Dies ist ein wechselseitiges Bedingungsverhältnis. Die tiefen Eingriffe der Politik in Gesellschaft und Wirtschaft, in die Grundrechte und das Alltagsleben der Bevölkerung geschehen in der gegenwärtigen Krise überall im nationalstaatlichen Rahmen.

Die Stunde der Nationalstaaten

Selbst in Europa scheint nur der Nationalstaat über die Legitimationsgrundlagen, die materiellen und mentalen Ressourcen und die nötigen Handlungsfähigkeiten zu verfügen, um angesichts von Not und Gefahr tiefgreifende Interventionen durchzuführen, die der Bevölkerung sehr viel zumuten.

Die Krise wurde zur Stunde der Nationalstaaten, obwohl sie einer Pandemie entsprang, die mit aller Macht vorführte, wie sehr wir schon längst in intensiv globalisierten Verflechtungszusammenhängen leben.

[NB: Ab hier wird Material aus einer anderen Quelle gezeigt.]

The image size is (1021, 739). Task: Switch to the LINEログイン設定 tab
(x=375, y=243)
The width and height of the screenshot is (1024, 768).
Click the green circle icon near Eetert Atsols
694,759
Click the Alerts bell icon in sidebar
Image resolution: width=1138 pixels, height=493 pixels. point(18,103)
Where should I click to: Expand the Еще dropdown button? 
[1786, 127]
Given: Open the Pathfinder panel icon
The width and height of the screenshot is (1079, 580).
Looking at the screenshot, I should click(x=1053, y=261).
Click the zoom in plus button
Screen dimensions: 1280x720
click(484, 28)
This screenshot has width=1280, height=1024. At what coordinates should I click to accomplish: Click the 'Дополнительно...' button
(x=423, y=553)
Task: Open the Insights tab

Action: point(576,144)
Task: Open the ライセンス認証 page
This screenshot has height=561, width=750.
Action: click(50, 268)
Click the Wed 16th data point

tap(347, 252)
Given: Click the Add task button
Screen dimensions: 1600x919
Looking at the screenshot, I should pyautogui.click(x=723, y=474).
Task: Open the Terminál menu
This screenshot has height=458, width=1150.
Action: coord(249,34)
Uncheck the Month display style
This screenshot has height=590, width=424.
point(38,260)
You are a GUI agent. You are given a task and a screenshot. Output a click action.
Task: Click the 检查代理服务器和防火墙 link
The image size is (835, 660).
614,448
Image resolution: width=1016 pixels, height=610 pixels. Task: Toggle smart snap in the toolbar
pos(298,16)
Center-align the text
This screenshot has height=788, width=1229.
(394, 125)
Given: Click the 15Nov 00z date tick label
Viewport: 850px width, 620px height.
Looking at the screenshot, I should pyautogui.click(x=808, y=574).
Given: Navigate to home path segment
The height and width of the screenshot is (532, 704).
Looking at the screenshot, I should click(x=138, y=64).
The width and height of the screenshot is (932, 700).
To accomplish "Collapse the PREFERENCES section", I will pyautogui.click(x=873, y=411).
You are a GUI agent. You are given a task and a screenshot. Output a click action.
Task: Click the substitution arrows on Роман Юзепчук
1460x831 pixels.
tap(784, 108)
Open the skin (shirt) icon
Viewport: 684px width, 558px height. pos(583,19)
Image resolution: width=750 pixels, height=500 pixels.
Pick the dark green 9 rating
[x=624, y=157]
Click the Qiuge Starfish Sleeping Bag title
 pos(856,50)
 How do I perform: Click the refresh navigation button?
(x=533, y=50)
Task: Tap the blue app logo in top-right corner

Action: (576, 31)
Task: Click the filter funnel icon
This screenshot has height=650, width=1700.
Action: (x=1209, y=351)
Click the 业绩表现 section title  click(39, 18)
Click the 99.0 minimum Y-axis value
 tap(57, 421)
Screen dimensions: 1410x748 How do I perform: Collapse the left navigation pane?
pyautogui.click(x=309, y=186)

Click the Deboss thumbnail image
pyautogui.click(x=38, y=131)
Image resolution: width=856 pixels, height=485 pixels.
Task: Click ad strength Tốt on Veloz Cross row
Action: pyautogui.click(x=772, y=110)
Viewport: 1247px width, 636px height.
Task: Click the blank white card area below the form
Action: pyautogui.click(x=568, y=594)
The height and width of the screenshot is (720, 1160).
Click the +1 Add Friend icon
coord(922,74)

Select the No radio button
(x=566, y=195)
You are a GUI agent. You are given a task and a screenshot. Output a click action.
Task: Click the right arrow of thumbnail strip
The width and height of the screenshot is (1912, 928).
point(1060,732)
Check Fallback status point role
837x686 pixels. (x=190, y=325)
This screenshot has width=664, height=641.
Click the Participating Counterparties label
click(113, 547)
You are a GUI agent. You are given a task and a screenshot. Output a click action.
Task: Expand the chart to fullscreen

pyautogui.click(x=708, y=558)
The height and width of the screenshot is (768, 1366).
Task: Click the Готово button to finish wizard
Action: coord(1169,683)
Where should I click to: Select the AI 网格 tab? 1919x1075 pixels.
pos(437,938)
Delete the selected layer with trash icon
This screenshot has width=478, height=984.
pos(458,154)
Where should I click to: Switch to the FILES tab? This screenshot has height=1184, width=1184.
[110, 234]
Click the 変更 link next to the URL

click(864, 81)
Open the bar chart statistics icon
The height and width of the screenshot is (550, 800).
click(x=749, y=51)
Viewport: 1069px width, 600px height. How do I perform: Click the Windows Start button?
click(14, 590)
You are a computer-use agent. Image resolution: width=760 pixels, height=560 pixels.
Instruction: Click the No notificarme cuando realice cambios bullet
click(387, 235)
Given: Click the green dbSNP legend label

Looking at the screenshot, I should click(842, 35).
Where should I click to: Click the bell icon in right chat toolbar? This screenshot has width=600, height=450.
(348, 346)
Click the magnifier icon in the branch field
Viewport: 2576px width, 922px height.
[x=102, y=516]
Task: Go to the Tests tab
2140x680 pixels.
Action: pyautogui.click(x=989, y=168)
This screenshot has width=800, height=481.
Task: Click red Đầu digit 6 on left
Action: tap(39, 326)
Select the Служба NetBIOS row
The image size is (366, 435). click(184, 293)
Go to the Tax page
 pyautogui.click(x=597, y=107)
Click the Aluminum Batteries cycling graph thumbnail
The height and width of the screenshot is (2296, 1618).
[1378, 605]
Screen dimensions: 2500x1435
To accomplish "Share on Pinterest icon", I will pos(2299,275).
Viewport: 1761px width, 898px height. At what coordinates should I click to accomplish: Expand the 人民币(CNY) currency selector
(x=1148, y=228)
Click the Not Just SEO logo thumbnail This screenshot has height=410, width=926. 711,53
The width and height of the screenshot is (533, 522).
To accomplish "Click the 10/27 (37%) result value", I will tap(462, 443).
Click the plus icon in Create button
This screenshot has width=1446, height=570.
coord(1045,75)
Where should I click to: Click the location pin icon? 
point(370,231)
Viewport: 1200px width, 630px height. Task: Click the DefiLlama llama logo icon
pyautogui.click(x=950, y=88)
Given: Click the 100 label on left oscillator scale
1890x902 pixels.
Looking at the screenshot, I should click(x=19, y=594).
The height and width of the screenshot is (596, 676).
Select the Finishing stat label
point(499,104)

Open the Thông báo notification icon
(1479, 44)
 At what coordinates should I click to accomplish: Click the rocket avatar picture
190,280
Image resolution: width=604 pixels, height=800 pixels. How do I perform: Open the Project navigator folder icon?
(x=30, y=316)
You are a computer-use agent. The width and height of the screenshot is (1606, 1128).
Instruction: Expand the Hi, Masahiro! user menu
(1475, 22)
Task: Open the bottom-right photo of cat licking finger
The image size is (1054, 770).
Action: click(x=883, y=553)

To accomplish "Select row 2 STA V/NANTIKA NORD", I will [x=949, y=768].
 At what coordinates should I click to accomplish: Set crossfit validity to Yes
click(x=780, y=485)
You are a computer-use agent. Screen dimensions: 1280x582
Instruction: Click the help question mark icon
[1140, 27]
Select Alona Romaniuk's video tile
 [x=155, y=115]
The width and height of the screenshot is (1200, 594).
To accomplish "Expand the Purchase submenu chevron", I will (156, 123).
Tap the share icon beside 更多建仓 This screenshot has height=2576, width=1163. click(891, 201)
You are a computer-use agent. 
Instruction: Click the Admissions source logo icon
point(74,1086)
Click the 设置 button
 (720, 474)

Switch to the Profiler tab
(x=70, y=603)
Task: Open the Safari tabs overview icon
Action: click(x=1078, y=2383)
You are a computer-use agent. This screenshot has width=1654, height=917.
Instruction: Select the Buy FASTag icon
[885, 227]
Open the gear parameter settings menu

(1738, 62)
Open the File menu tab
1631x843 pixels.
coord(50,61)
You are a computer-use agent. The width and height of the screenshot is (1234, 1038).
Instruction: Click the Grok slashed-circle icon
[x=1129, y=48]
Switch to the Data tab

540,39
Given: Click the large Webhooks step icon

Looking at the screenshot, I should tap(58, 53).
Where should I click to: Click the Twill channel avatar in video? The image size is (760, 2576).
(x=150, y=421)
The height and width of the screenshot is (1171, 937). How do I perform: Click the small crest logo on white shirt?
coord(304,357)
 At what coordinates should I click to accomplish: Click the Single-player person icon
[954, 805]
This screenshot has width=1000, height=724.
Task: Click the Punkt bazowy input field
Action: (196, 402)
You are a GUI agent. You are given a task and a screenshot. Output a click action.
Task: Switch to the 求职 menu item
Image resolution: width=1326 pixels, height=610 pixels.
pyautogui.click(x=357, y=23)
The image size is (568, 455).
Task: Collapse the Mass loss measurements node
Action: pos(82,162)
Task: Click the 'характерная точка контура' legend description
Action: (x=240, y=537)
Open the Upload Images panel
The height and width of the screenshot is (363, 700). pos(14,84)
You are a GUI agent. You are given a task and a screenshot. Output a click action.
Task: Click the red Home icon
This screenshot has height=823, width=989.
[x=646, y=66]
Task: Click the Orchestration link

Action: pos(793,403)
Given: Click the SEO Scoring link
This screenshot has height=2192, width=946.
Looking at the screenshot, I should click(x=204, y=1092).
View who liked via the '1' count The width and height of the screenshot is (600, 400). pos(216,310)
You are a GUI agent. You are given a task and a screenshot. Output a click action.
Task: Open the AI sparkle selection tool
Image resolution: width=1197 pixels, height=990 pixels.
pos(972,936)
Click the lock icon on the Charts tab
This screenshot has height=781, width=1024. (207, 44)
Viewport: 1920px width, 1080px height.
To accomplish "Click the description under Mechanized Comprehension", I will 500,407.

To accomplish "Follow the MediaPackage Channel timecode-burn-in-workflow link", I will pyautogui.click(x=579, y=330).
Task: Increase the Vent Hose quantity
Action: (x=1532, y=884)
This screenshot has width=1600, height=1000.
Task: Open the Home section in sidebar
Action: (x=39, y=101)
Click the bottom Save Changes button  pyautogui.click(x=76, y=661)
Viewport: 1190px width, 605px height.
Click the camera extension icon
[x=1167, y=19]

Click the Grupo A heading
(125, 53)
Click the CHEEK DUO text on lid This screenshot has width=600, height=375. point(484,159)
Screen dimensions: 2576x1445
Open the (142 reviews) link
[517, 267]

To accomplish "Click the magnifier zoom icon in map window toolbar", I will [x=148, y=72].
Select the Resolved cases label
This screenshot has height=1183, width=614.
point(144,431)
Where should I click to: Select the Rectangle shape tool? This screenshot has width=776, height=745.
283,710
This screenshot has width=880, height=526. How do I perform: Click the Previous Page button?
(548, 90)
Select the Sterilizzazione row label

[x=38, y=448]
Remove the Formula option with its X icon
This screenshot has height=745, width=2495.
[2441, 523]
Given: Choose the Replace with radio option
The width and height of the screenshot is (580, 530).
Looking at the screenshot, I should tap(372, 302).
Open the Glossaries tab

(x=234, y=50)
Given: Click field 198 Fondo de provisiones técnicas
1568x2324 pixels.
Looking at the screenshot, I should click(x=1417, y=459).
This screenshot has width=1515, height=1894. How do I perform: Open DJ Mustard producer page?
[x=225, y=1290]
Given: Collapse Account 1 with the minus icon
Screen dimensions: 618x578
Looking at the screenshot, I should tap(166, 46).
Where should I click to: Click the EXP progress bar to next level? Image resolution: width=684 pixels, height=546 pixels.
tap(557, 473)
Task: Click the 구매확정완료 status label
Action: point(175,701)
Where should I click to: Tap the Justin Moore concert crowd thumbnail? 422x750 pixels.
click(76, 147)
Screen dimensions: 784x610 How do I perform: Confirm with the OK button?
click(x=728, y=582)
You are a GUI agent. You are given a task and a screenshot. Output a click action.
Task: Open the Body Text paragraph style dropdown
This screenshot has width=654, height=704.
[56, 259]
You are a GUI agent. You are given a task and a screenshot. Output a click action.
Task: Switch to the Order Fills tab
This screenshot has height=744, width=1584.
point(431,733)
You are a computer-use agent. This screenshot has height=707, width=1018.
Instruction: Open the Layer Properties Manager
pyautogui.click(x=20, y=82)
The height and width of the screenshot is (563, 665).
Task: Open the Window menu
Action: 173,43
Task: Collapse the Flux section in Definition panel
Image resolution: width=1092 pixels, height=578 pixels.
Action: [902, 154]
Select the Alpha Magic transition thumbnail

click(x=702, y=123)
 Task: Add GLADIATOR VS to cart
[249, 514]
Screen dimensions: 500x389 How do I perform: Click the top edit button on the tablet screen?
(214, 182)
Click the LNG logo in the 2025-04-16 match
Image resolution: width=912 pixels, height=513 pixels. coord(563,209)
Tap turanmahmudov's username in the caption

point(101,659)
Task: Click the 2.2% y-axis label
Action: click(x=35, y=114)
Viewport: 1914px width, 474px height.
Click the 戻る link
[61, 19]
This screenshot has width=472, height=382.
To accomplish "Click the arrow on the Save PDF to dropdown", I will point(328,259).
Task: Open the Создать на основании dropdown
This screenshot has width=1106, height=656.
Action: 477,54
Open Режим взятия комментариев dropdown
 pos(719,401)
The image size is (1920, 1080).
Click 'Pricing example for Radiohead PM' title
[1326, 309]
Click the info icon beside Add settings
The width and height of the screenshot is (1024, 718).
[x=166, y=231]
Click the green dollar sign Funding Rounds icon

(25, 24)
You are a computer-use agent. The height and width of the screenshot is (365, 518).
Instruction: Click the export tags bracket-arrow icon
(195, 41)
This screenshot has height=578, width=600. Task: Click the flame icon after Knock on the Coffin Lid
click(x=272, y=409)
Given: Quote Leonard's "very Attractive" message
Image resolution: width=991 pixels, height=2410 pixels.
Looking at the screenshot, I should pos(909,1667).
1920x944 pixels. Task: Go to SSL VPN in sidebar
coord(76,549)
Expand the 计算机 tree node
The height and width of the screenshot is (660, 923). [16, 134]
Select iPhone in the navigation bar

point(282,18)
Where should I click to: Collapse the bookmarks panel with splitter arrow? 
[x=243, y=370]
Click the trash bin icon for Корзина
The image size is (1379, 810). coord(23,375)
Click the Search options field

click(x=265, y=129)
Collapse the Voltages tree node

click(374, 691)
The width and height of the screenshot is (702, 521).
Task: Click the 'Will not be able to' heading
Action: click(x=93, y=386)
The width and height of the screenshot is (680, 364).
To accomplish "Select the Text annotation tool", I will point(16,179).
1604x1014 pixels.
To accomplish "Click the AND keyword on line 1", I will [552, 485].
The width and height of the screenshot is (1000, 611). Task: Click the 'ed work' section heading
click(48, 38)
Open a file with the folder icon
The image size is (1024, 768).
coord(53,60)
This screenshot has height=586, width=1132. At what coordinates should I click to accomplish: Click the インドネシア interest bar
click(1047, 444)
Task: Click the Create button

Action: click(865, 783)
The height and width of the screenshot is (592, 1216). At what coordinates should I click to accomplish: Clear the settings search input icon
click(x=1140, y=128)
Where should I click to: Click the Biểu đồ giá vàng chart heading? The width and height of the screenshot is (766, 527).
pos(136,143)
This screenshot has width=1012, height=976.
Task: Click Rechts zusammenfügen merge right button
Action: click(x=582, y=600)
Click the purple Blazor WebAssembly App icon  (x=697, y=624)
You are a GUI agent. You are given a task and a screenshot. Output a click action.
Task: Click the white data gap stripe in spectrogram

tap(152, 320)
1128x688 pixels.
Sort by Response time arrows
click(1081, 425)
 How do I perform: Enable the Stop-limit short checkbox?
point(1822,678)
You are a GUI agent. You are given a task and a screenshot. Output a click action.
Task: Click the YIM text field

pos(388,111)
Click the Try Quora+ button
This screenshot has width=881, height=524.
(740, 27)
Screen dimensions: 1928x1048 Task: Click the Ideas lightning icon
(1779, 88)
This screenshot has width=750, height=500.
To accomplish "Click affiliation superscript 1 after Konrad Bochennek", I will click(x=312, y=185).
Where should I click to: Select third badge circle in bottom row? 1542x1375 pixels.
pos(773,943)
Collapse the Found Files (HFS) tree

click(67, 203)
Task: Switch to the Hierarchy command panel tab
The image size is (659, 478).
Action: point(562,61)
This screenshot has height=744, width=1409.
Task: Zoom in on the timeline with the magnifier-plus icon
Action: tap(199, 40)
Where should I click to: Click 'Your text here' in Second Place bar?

Auch was existenzielle Gefahren betrifft, denen eigentlich nur durch gemeinsame, Nationalstaaten und Kontinente übergreifende Anstrengungen begegnet werden kann.

Diese Diskrepanz ist, weit über die Seuchenkrise hinaus, für unsere Zeit konstitutiv: zwischen längst transnational dimensionierten – und keinesfalls renationalisierbaren! – Problemen einerseits und einem letztlich noch nationalstaatlich strukturierten Politiksystem andererseits, das nicht über die Verständigungsmöglichkeiten verfügt, um jenen übernationalen Problemen Paroli zu bieten.

Schonungslose Enthüllung einer Erosion

Die Wiedererstarkung nationalstaatlicher Identitäten hat in den letzten Jahren sowohl die Weltordnung wie auch die europäische Binnenpolitik ungünstig verändert: dort als Abkehr von Multilateralismus und vertragsbasierter Politik, hier als schrittweise Erosion bereits erreichter Integrationserfolge.

Die Corona-Krise hat diese Entwicklung nicht hervorgebracht, aber beschleunigt und schonungslos enthüllt. Vielleicht hat sie auch Kräfte geweckt, sich dieser gefährlichen Rückentwicklung entschiedener durch grenzüberschreitende Kooperation entgegenzustemmen, jedenfalls innerhalb Europas.

Die Europäische Union hat mithilfe einiger ihrer Mitgliedsstaaten nach der Schockstarre der ersten Krisenwochen begonnen, auf die Herausforderungen zu reagieren. In deutlichem Unterschied zur Weltwirtschaftskrise der 1930er Jahre und zur internationalen Finanzkrise von 2008/9 ist die gegenwärtige Corona-Krise kein Resultat der inneren Widersprüche des Kapitalismus. Vielmehr kam sie gewissermaßen von außen: als Folge der Bedrohung durch ansteckende Viren und als Folge der Anstrengungen, sich vor diesen zu schützen.

Aber bei der genaueren Suche nach den Ursachen der gegenwärtigen Pandemie verschiebt sich das Bild: Es ist nämlich durchaus wahrscheinlich, dass die Häufigkeit von Epidemien in den letzten Jahrzehnten (vor allem in Asien) und auch die Intensität der jetzigen Pandemie teilweise durch menschengemachte Veränderungen im Verhältnis von Natur und Zivilisation mitverursacht wurden.

Darauf hat die Akademie Leopoldina in ihrem Gutachten vom 13. April nachdrücklich hingewiesen: Die abnehmende Widerstandsfähigkeit der Ökosysteme, der Klimawandel und Umweltbelastungen tragen wesentlich, so heißt es dort, zum Ausbruch von Epidemien und Pandemien bei.

Menschengemachtes Problem

Aus dieser Sicht ist die Corona-Pandemie nichts, was uns „von außen“ überfallen hat, sondern jüngstes Resultat unserer langen Geschichte menschengemachter Verformungen der Natur und zugleich eine Warnung vor viel größeren umwelt- und klimabedingten Katastrophen in der Zukunft.

Wiederum zeigt sich damit die gegenwärtige Krise als Beschleunigung und Zuspitzung eines bereits in Gang befindlichen Prozesses, nämlich der anschwellenden, von Bewegungen getragenen und in Politik mündenden Sorge um Umwelt und Klima.

Aus dieser Perspektive wird der Kampf um die Nachhaltigkeit des zukünftigen Wirtschaftens durch die Erfahrung der Corona-Krise und den Kampf gegen ihre Folgen nicht – wie manchmal gefordert und manchmal befürchtet – in den Hintergrund gedrängt, sondern nur umso dringlicher.

Wachsendes Bewusstsein für ein Menschheitsproblem

Es könnte auch sein, dass die Krisenerfahrung der letzten Monate weltweit das Bewusstsein dafür stärkt, wie abhängig das Schicksal der Menschen von der Natur weiterhin ist, und wie lebensgefährlich diese Abhängigkeit werden kann.

So könnte die Corona-Krise dazu beitragen, das Menschheitsproblem der noch fehlenden und dringend notwendigen Nachhaltigkeit ein wenig lösbarer zu machen, auch wenn die Menschheit zwar als fragmentierte Vielfalt, aber nicht als Handlungssubjekt existiert.